Westmoreland County Sheriff James Albert declared on Monday that he felt disenfranchised with the Democratic Party and was changing his affiliation to the Republican Party.
“It was a really difficult decision and I’ve thought long and hard about it, but I feel I stand for the ideals of the Republican Party platform more than the Democrats today,” Albert said.
“I’ve been a lifelong Democrat, but a conservative Democrat at that,” he added. “I’m pro-life, a strong supporter of the Second Amendment, a lifetime member of the NRA (National Rifle Association) and, today, I feel my ideals are closer to the Republican Party than Democrats.”
Albert has spent more than 40 years in law enforcement, as a police officer, a county detective and a deputy sheriff before spending 26 years as a district judge. He was sworn in as county sheriff in 2019.
Commissioner Gina Cerilli, a Democrat, admitted she is surprised with the political move. She and Albert campaigned together frequently in 2019.

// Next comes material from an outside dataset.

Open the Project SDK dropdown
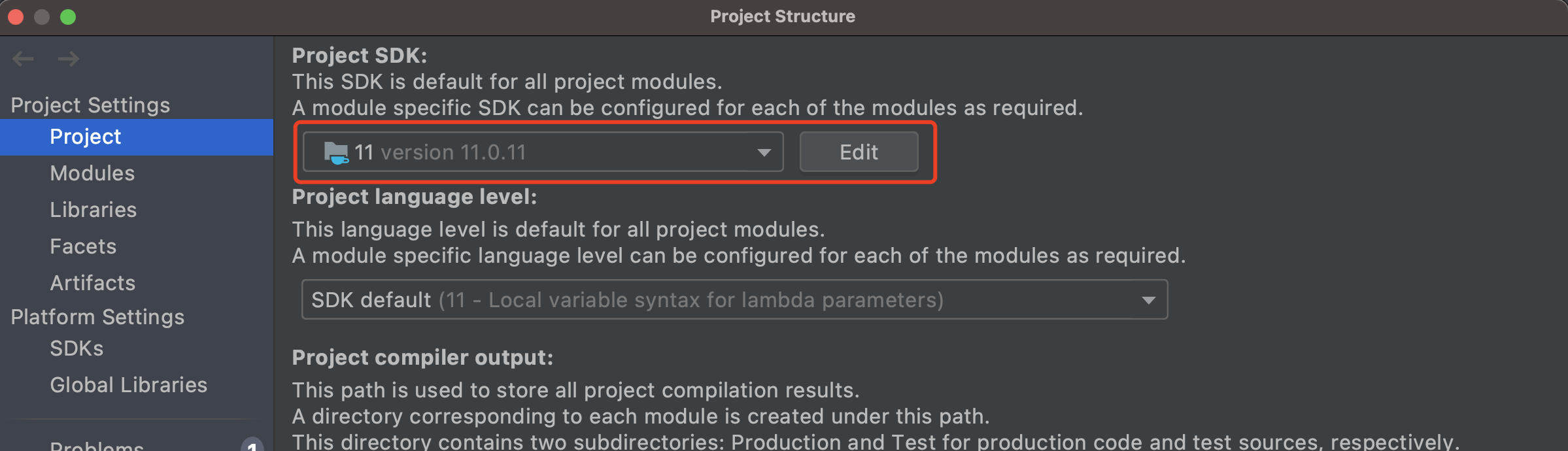This screenshot has height=451, width=1568. pyautogui.click(x=543, y=152)
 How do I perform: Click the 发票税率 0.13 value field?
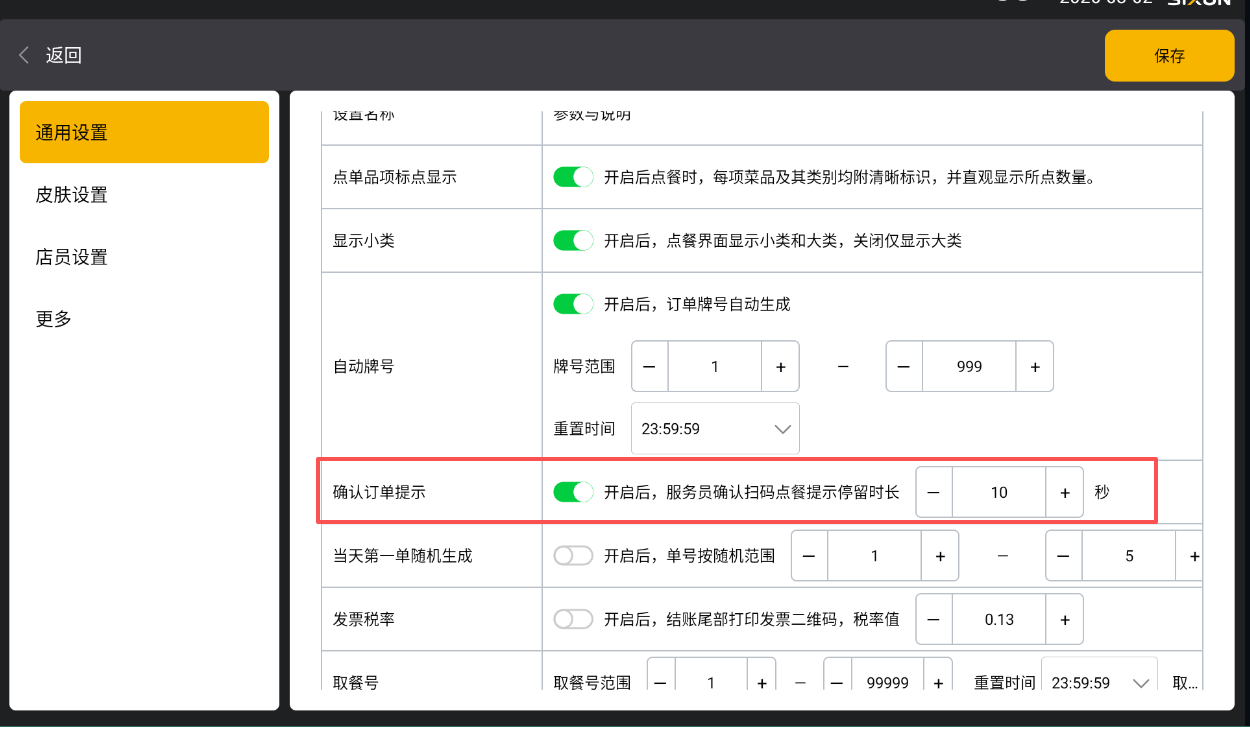click(999, 619)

Albert said he has grown frustrated with news reports of “arson, mob rule and attacks against law enforcement.”
“I was saddened and enraged by the murder of David Dorn, a 77-year-old African American retired police captain, who was shot by a pawn shop looter during a protest in St. Louis,” Albert said. “These outrageous, lawless acts have been met with silence, acquiescence and, in some instances, outright support from the local, state and national leadership of the Democratic Party.
Cerilli countered, arguing that “[i]f he says one of the reasons he is changing parties is because of violent acts that occurred elsewhere around the country, his reasoning has no bearing on Westmoreland County."

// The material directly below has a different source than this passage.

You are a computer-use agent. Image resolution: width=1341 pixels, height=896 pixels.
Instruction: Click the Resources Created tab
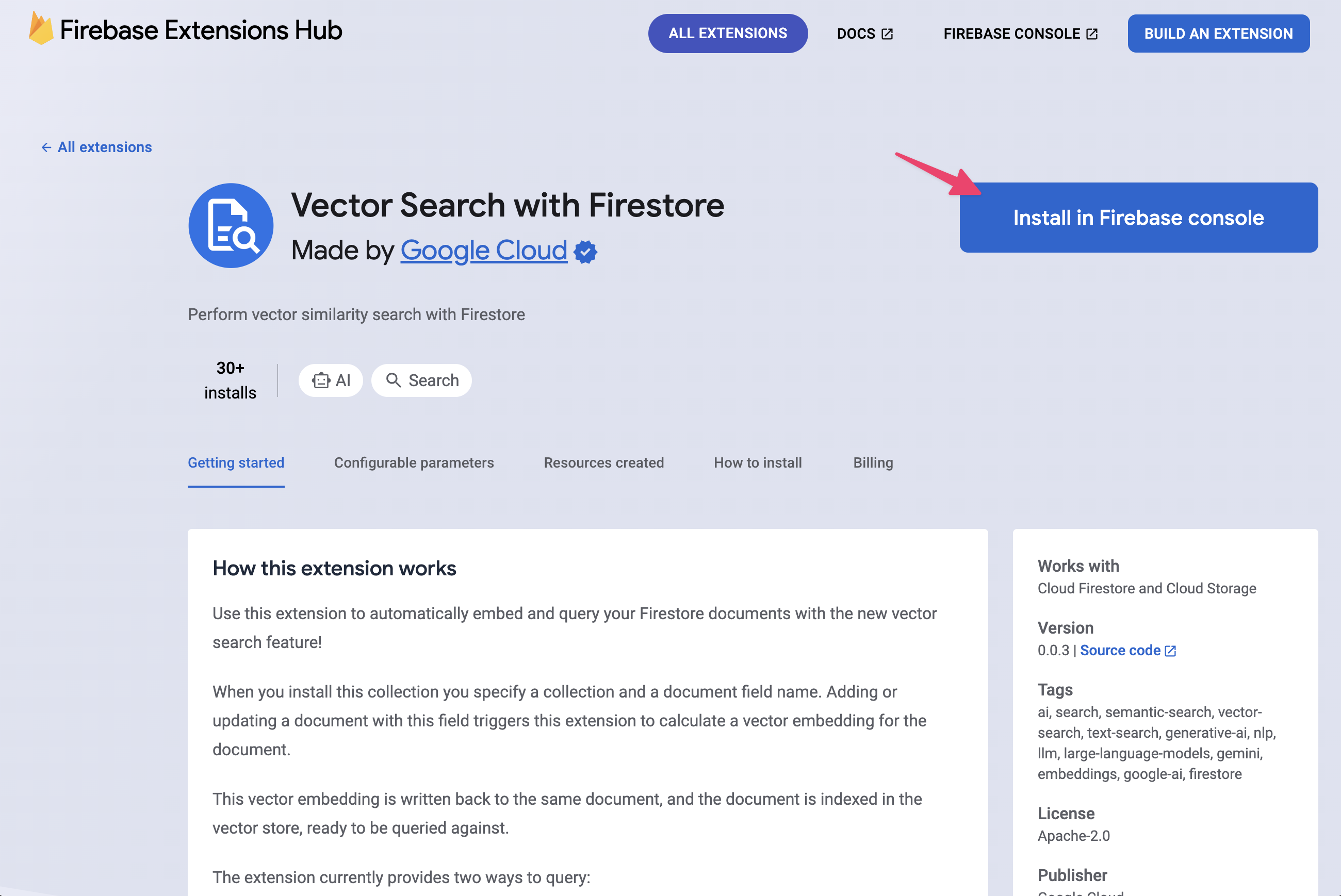(603, 462)
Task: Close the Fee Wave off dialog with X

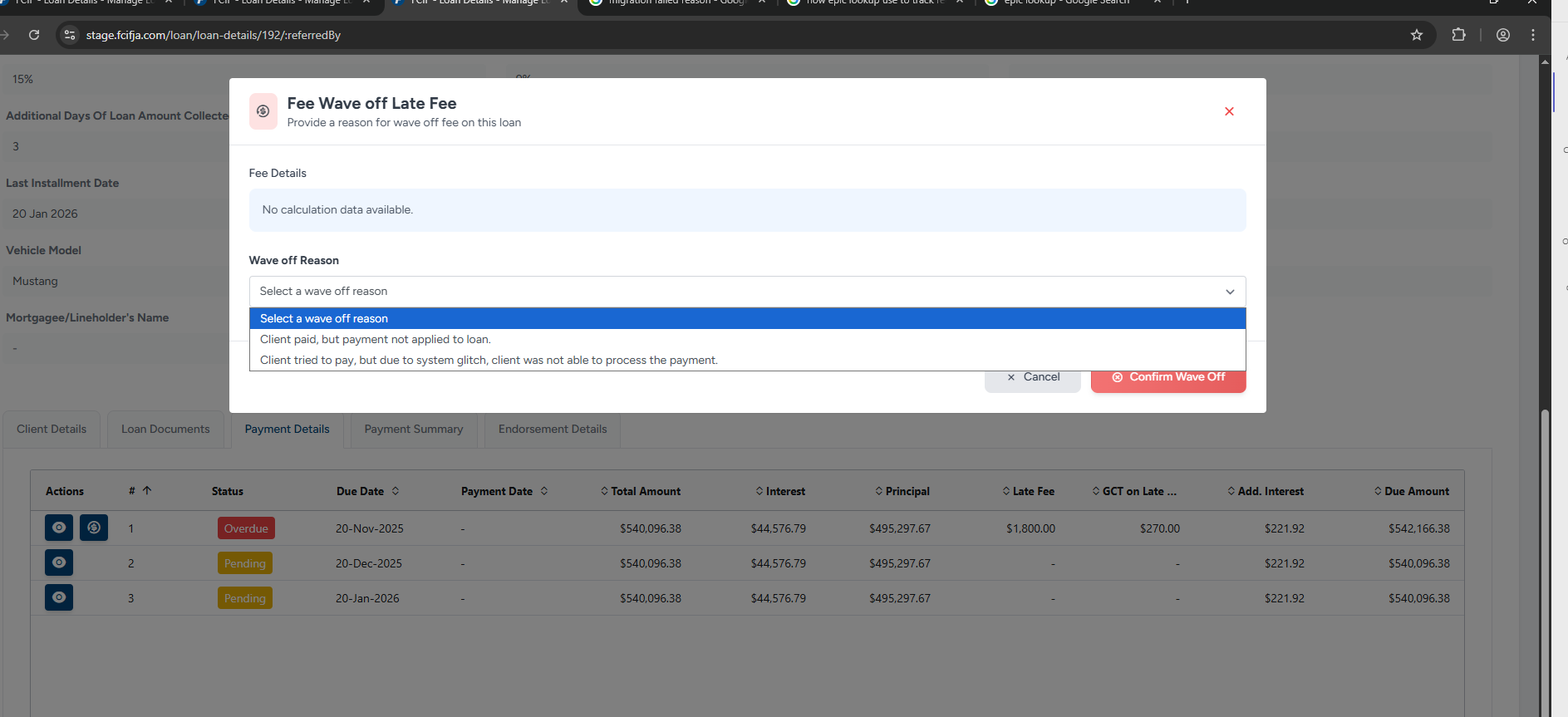Action: (x=1229, y=111)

Cerilli added she is surprised Albert “would turn his back” on the union support “he sought and enjoyed over the years when he ran for office.”

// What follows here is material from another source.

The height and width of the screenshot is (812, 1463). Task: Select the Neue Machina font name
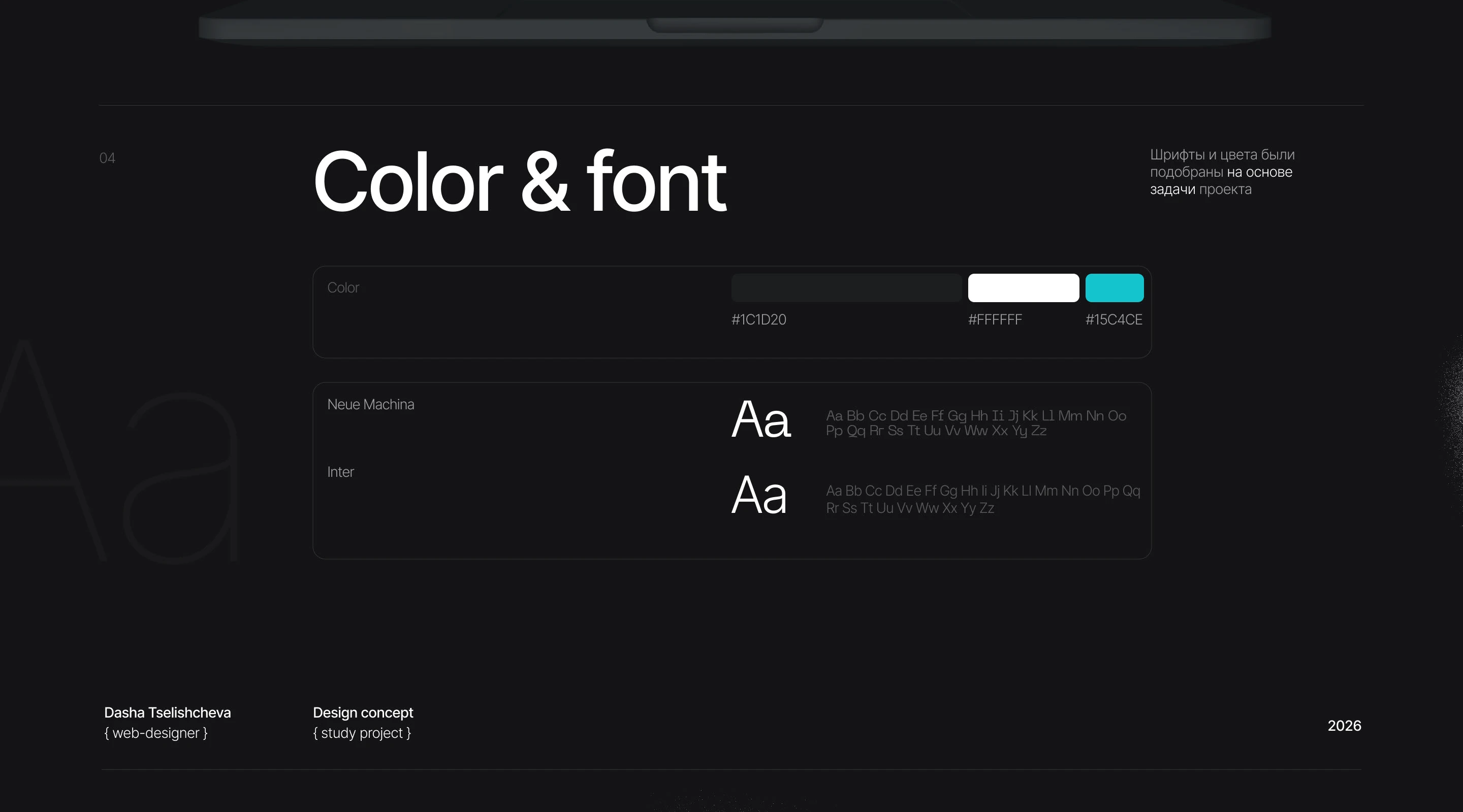pos(370,405)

Bill Bretz, chairman of the Westmoreland County Republican Party, said he was delighted at the news of Albert’s switch and said he’d seen a lot of it recently.
“That’s tremendous news. I’ve known the sheriff for awhile and I’m sure he’s been a traditional Democrat. But as the national party has drifted further to the left, particularly on the lack of support of law enforcement, he decided now was the best time to make the move to join Republicans and we’re seeing a lot of that,” Bretz said.
“I expect some people will be upset, but I’ve always helped people in both parties my entire career. It was a personal decision, not a political decision,” Albert said. He added that he had not decided whether he’d run for reelection in 2023.